While using the predict function in R to get the predictions from a Random Forest model, I misspecified the training data as newdata as follows:

RF1pred <- predict(RF1, newdata=TrainS1, type = "class")

Used like this, I get extremely high accuracy and AUC, which I am sure is not right, but I couldn't find a good explanation for it. This thread is the closest I got, but I can's say I fully understand the explanation there.

If someone could elaborate, I will be grateful.

Thank you!

EDIT: Important to note: I get sensible accuracy and AUC if I run the prediction without specifying a dataset altogether, like so:

RF1pred <- predict(RF1, type = "class")

If a new dataset is not explicitly specified, isn't the training data used for prediction. Hence, shouldn't I get the same results from both lines of code?
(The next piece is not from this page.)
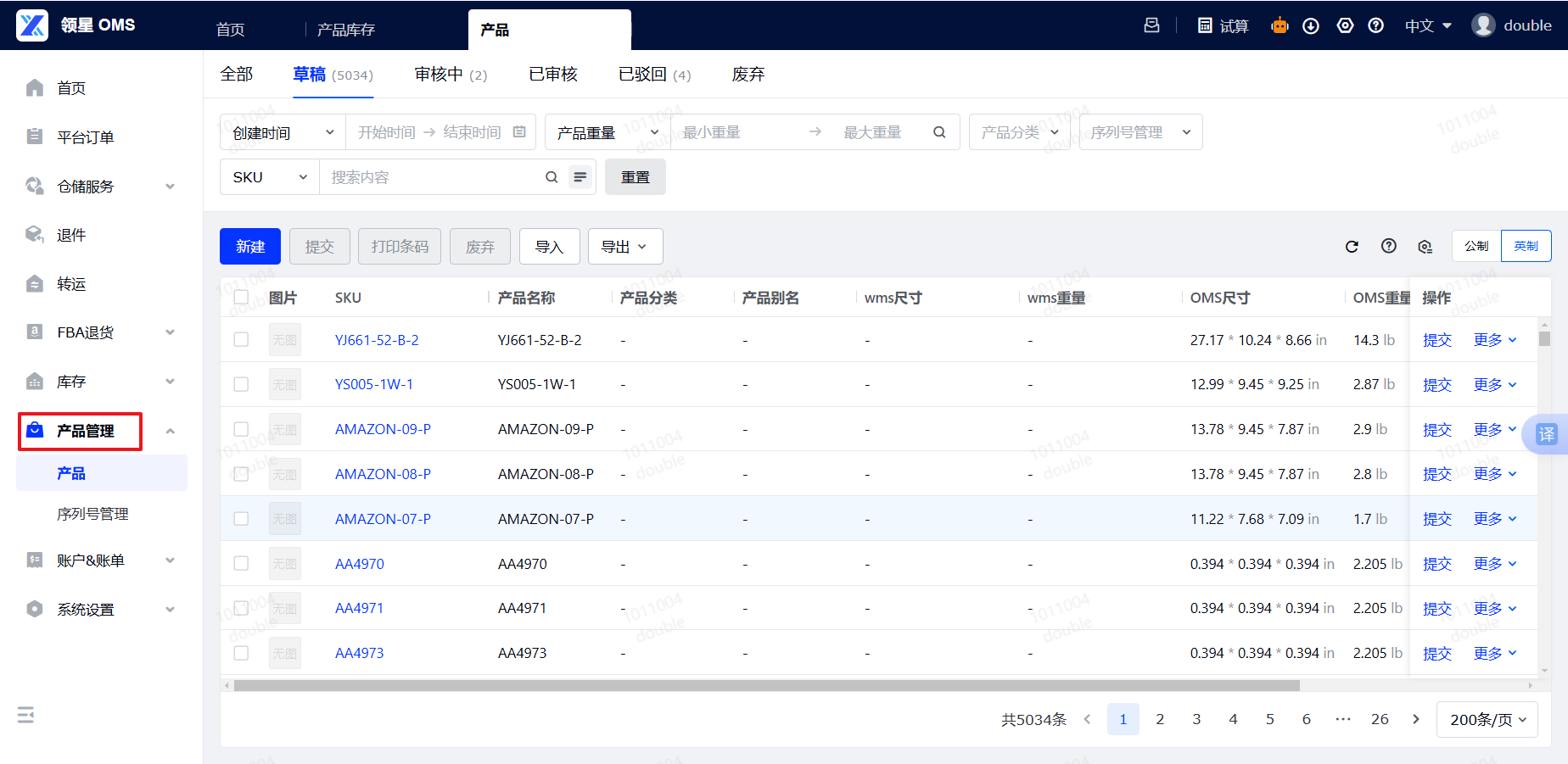Open the AMAZON-07-P SKU link
The width and height of the screenshot is (1568, 764).
coord(383,519)
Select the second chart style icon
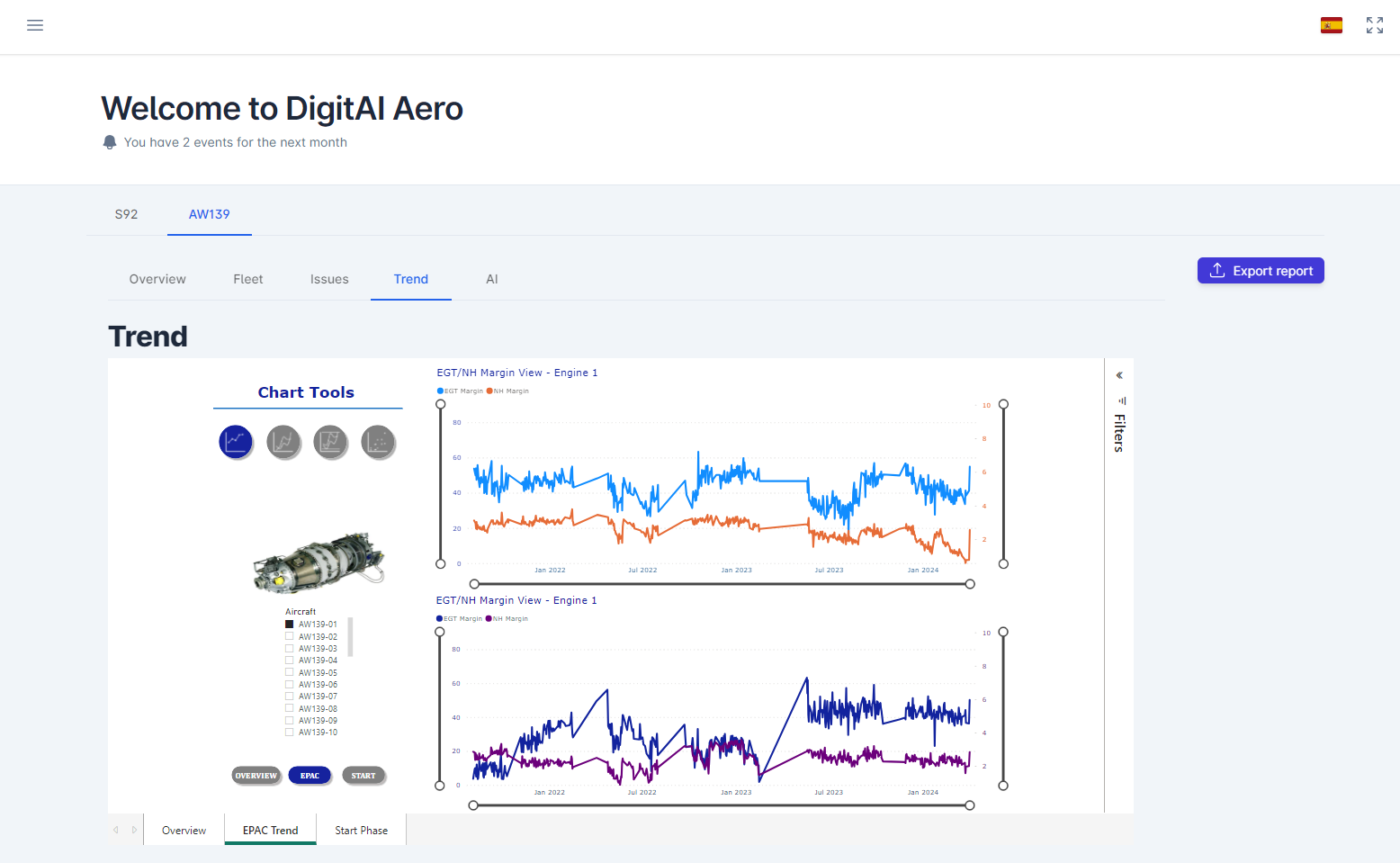The width and height of the screenshot is (1400, 863). coord(283,442)
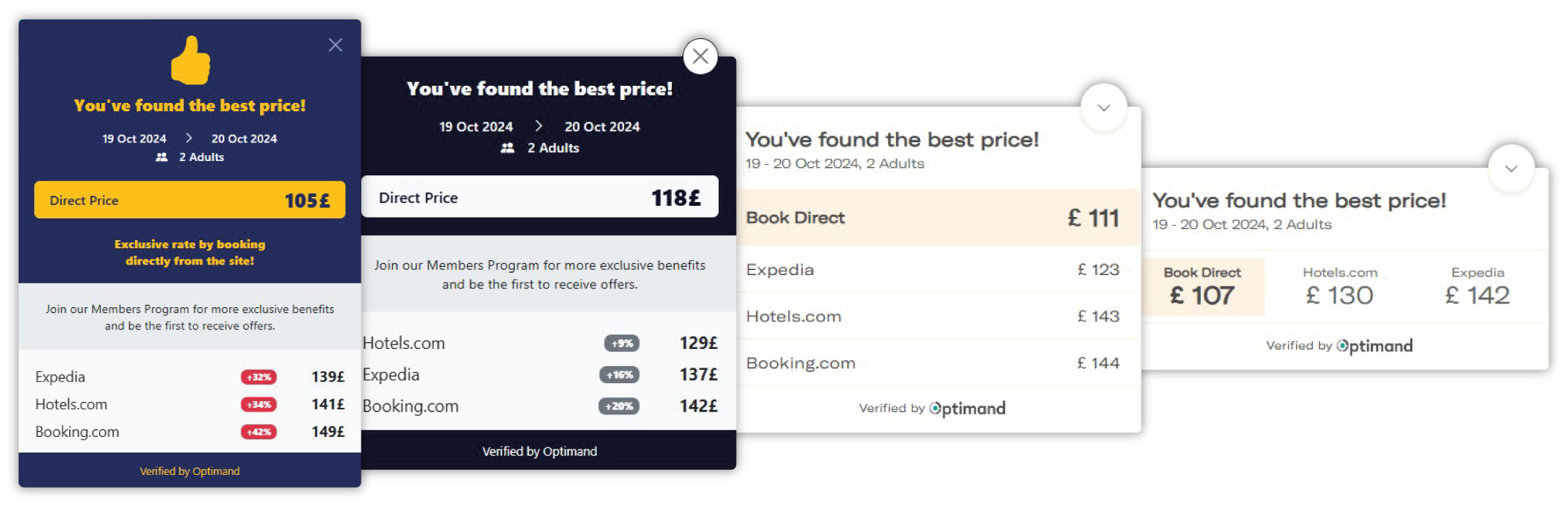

EDIT2: Here is a sample code with random data that illustrates the point. When predicting without specifying newdata, the AUC is 0.4893. When newdata=train is explicitly specified, the AUC is 0.7125.

# Generate sample data
set.seed(15)
train <- data.frame(x1=sample(0:1, 100, replace=T), x2=rpois(100,10), y=sample(0:1, 100, replace=T))

# Build random forest
library(randomForest)
model <- randomForest(x1 ~ x2, data=train)
pred1 <- predict(model)
pred2 <- predict(model, newdata = train)

# Calculate AUC
library(ROCR)
ROCRpred1 <- prediction(pred1, train$x1)
AUC <- as.numeric(performance(ROCRpred1, "auc")@y.values)
AUC  # 0.4893
ROCRpred2 <- prediction(pred2, train$x1)
AUC <- as.numeric(performance(ROCRpred2, "auc")@y.values)
AUC  # 0.7125
1
I think that previous question does answer yours. You get such high accuracy because you are applying the derived algorithm to the data from which it was derived. In other words, you are running an in-sample test of model fit.ulfelder
OK, I should have mentioned that I get normal results when I skip the newdata option. If not explicitly specifying newdata, isn't the algorithms again applied to the same (training) data?DGenchev
What package/function are you using to run Random Forests?ulfelder
I am using the randomForest package.DGenchev
Are you doing regression or classification?ulfelder

1 Answers

1
votes

If you look at the documentation for predict.randomForest you will see that if you do not supply a new data set you will get the out-of-bag (OOB) performance of the model. Since the OOB performance is theoretically related to the performance of your model on a different data set, the results will be much more realistic (although still not a substitute for a real, independently collected, validation set).